La réunion du Copil, coprésidée par Mamitiana Rajaonarison, Premier ministre, et Jean Louis Andriamifidy, président du Comité pour la sauvegarde de l’intégrité (CSI), a eu pour objet l’alignement du plan de mise en œuvre (PMO) de la SNLCC avec celui de la Politique générale de la refondation (PGR). Comme l’a indiqué le locataire de Mahazoarivo lors de la présentation du plan de mise en œuvre de la PGR devant l’Assemblée nationale, le 13 avril, il s’agit de cibler les présumés fruits de la corruption.
« Le renforcement des enquêtes patrimoniales, la traque et le recouvrement des avoirs illicites, l’opérationnalisation de mécanismes de confiscation des biens sans condamnation dans certains cas spécifiques », figurent parmi les mesures prioritaires actées durant la réunion du Copil. Ces dispositifs figurent déjà dans les textes relatifs à la lutte contre la corruption et les infractions assimilées. Ils sont aussi bétonnés dans la SNLCC. Seulement, leur effectivité s’est heurtée à des limites en termes de ressources humaines, de logistique et à une lenteur de la procédure judiciaire.
Charge de la preuve
Mettre fin à l’impunité et permettre le recouvrement des avoirs illicites, issus de la corruption et des infractions connexes, sont les principaux objectifs de la SNLCC, qui court jusqu’en 2030. L’autre but est d’avoir un effet dissuasif. Durant son discours-programme devant les députés, à Tsimbazaza, Mamitiana Rajaonarison a mis l’accent sur ce qu’il considère comme le caractère concret et l’effet dissuasif de l’orientation des enquêtes pour corruption vers les présumés bénéfices des malversations.

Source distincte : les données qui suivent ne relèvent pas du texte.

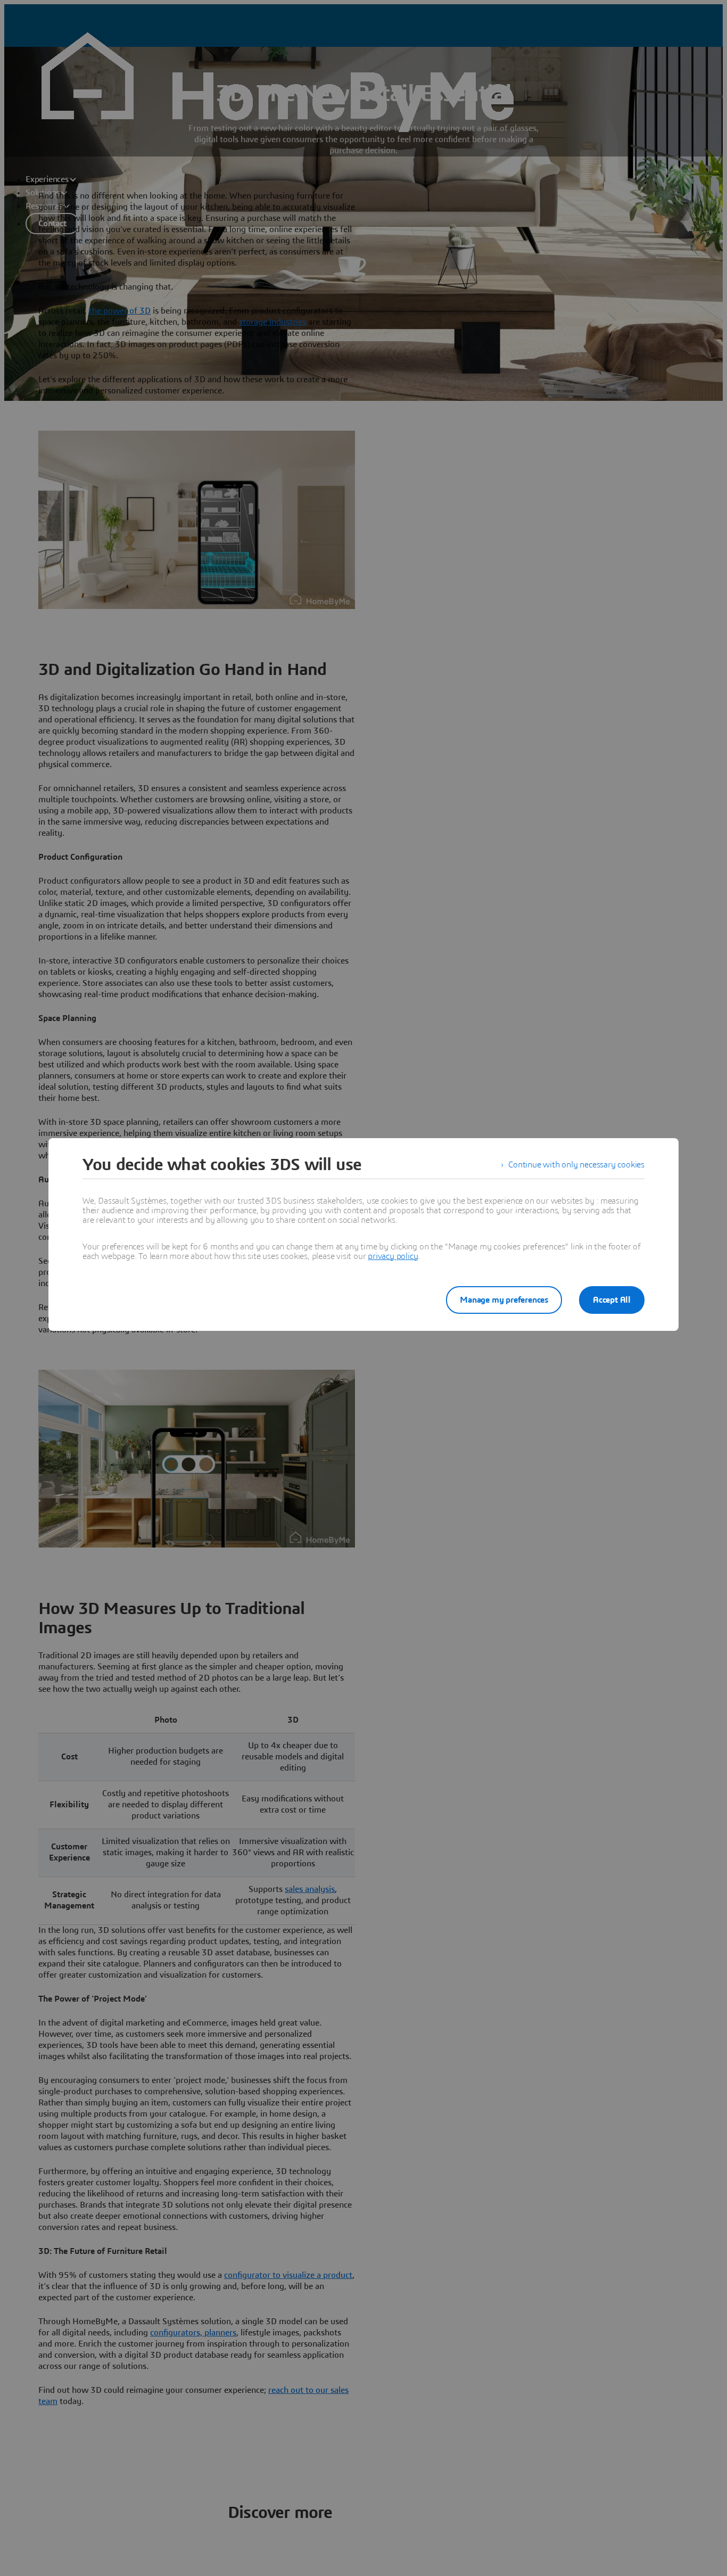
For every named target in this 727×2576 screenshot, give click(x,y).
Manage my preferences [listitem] (504, 1300)
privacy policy (393, 1256)
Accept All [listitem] (612, 1300)
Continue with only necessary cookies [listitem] (576, 1165)
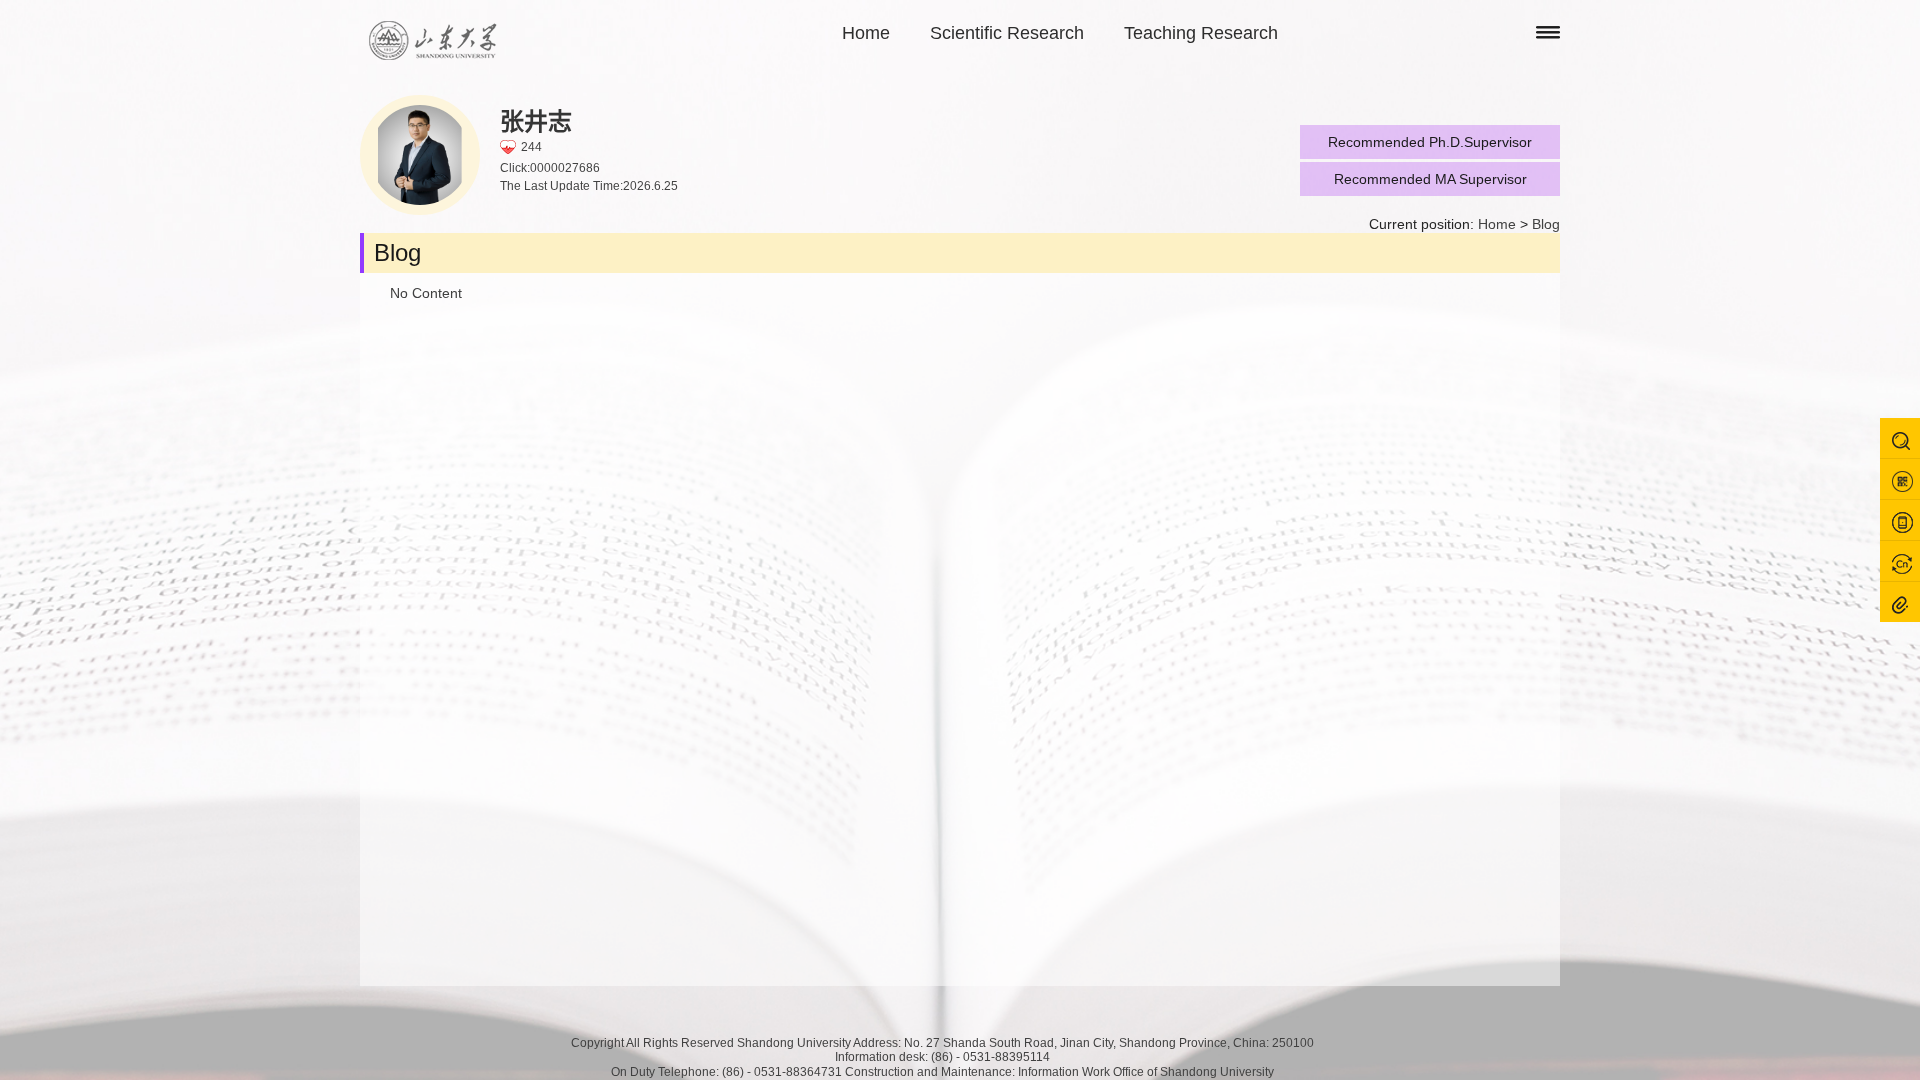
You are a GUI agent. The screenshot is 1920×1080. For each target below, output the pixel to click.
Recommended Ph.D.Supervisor (1430, 142)
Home (866, 33)
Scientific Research (1007, 33)
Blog (1546, 224)
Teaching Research (1201, 33)
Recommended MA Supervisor (1430, 179)
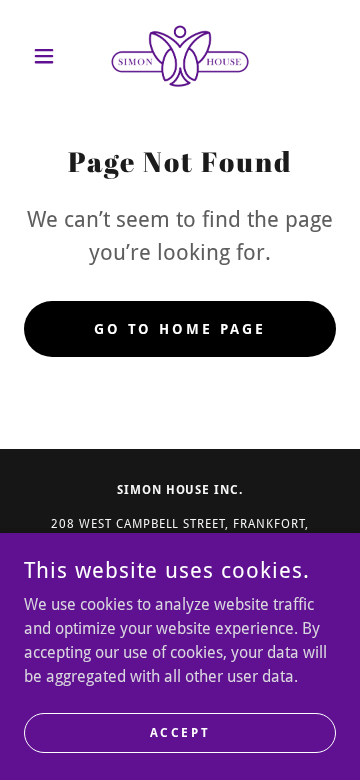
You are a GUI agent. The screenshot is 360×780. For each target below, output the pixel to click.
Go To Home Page (180, 329)
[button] (47, 56)
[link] (180, 56)
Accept (180, 732)
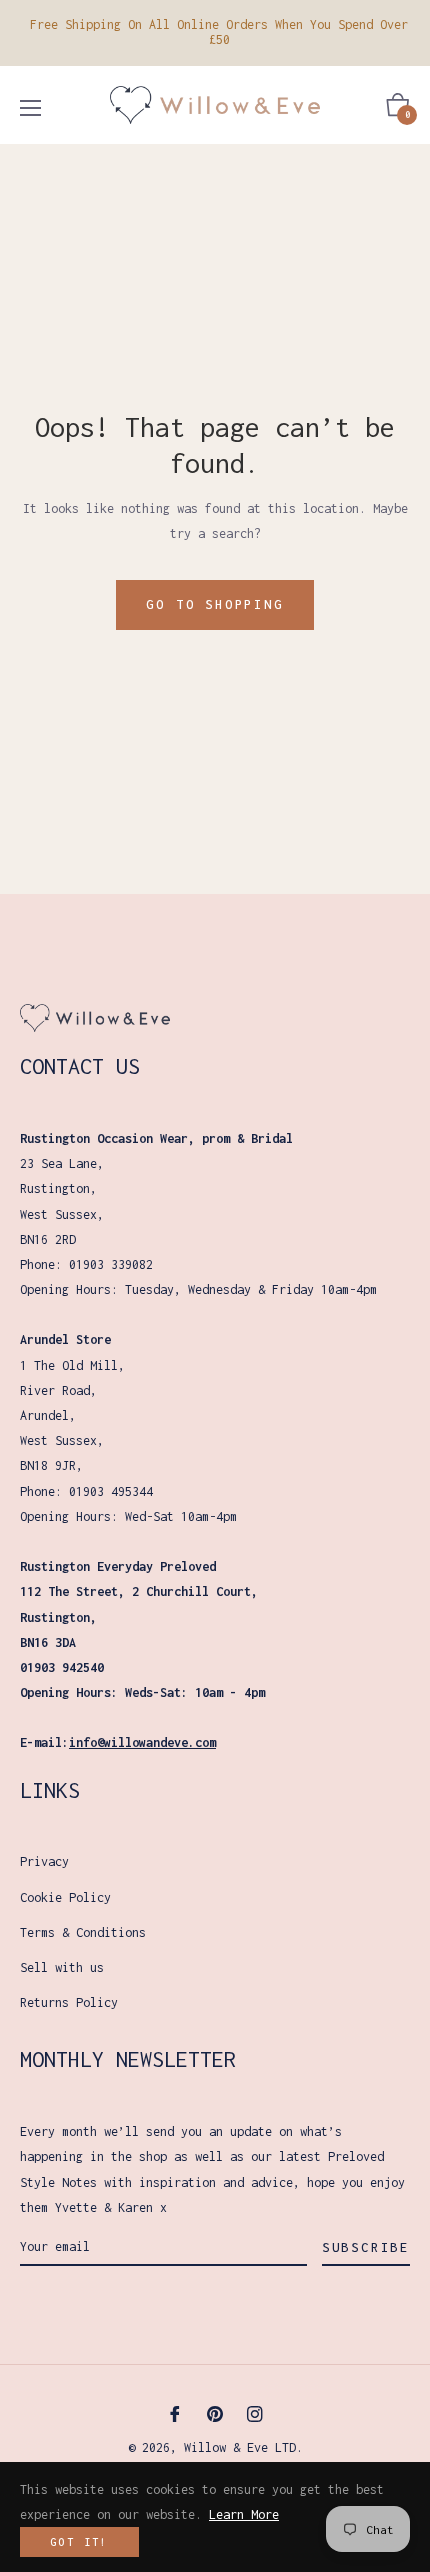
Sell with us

La nouvelle dynamique que l’État veut impulser à la lutte contre la corruption devrait, en principe, mettre en application le « renversement de la charge de la preuve ». Un point que le locataire de Mahazoarivo a mis en avant durant un atelier sur la lutte contre le blanchiment de capitaux, à Ambohijanaka, au début du mois. L’idée est de demander au suspect dans une affaire de corruption ou de malversation financière de démontrer la licéité de l’origine de son patrimoine.
Ancien directeur général du Service de renseignement financier (Samifin), qui est l’organe de lutte contre le blanchiment de capitaux, et ancien cadre du Bureau indépendant anti-corruption (Bianco), le Premier ministre explique qu’il est difficile de prouver les délits financiers. C’est d’autant plus difficile lorsqu’il s’agit d’appréhender les principaux auteurs ou les principaux bénéficiaires des délits. Il en va de même pour la corruption, où le flagrant délit est souvent nécessaire pour prouver le méfait.
En ciblant les biens mal acquis, « il sera plus facile de démanteler les réseaux de malfaiteurs », a affirmé le chef du gouvernement en marge de l’atelier d’Ambohijanaka. Selon les explications, par ailleurs, ériger la lutte contre la corruption en priorité économique nationale implique de reconnaître les préjudices économiques qu’elle cause à l’État.
« La lutte contre la corruption n’est plus seulement une exigence de gouvernance: elle devient désormais un levier central de développement économique, de souveraineté nationale et de restauration de la confiance publique », affirme ainsi le communiqué de la réunion de Mahazoarivo. À cet effet, le Comité de pilotage de la SNLCC a décidé « la mise en place d’équipes mixtes entre les entités anti-corruption pour les dossiers à fort impact économique (…) ».
Selon la missive sur la réunion de vendredi, « le Copil a également mis l’accent sur plusieurs réformes structurelles sensibles, notamment la lutte contre la capture d’État, l’assainissement des marchés publics, la réforme des procédures disciplinaires dans l’administration et la souveraineté numérique de l’État ».